Johnson came to believe that John F. Kennedy’s assassination was engineered by Castro in retaliation against the CIA plots (which half a century later looks pretty unlikely). Yet Johnson still held his tongue, at least publicly, until 1973—four years after he left the White House, five years after RFK’s death, and 10 years after JFK’s death—when he famously told the Atlantic that “we had been operating a damned Murder, Inc. in the Caribbean.”

Then there was Richard Nixon. Not the most bipartisan of souls, Nixon, similarly, fought tooth and nail to prevent publication of the Pentagon Papers, the government’s secret history of the Vietnam war, even though the many lies it documented emanated not from Nixon’s own Republican administration but from Johnson’s Democratic one. (That’s not to say Nixon didn’t himself tell lies about Vietnam; merely that the Pentagon Papers were compiled before Nixon took office.)

And don’t forget President George W. Bush, who, within a year of assuming office, issued an executive order giving former presidents veto power over release of their presidential papers. This action, though aimed at preventing disclosure of Reagan-era documents, also benefited, at least theoretically, Bush’s predecessor, Democrat Bill Clinton. But Clinton made clear his opposition to the executive order, and a judge later overturned it.

Obama’s silence about the Bush administration's bugging isn't as bad as Johnson's and Nixon's stonewalling, which concerned matters of more urgent interest to the American public. And it’s not nearly as sweeping as Bush’s.

Still, it’s pretty rankling.
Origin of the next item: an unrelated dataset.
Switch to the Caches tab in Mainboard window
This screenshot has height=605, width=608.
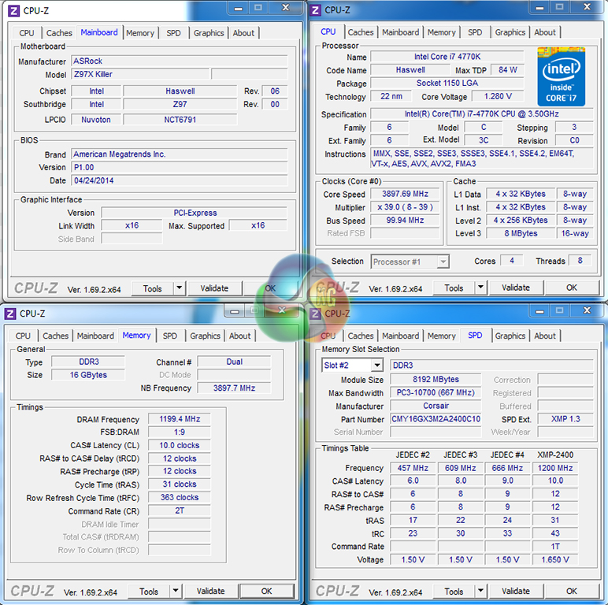59,33
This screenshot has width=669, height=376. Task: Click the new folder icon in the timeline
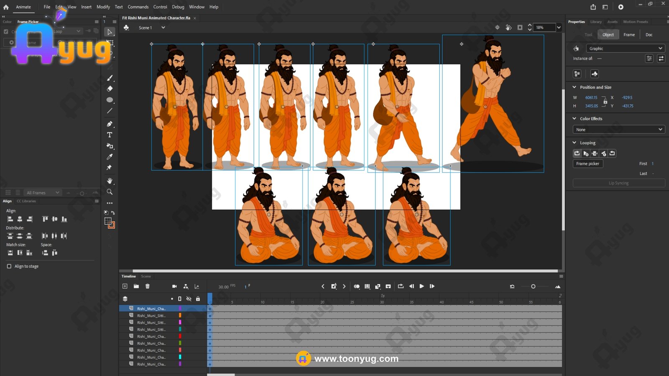(x=136, y=286)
And it would be disappointing if the president were to let stand NSA chief Keith Alexander’s cavalier answer, at an Oct. 29 congressional hearing, to a question about the Merkel bugging. “As long as I’ve been in the intelligence business, 50 years,” Alexander said, “leadership intentions in whatever form that’s expressed is a basic tenet of what we are to collect and analyze.” Alexander added that U.S. allies spy with impunity on Americans.

But surely the U.S. would be livid, and rightly so, if it discovered that, say, the United Kingdom had successfully intercepted transmissions from Obama’s Blackberry. And it’s not as if the U.S. takes it in stride when it catches allies spying here. Ask Jonathan Pollard, imprisoned since 1987 for passing classified documents to Israel.

Oval Office Omertà has some rational justifications. When presidents reveal or denounce actions taken in secret by their predecessors they risk seeing their priorities shoved aside to re-fight old political battles. They also risk going to war with their own executive-branch employees, since many of these (including Alexander) served under the predecessors. And in at least some instances, there may be real national security reasons not to reveal certain information.

But when Obama said, in his 2008 speech, that true partnership and progress required “allies who will listen to each other,” tapping cell phones probably wasn’t what he had in mind. If Obama really wasn’t told, until this summer, that his NSA was bugging Merkel, then he really needs to fire whoever it was who kept this crucial information from him. And if Obama deems it foolish and offensive to wiretap the leaders of countries with which the U.S. is closely allied—it’s hard to imagine he doesn’t—then he should say so, plainly and clearly. Even if it risks bruised feelings and loud recriminations at the next convocation of the ex-president’s club.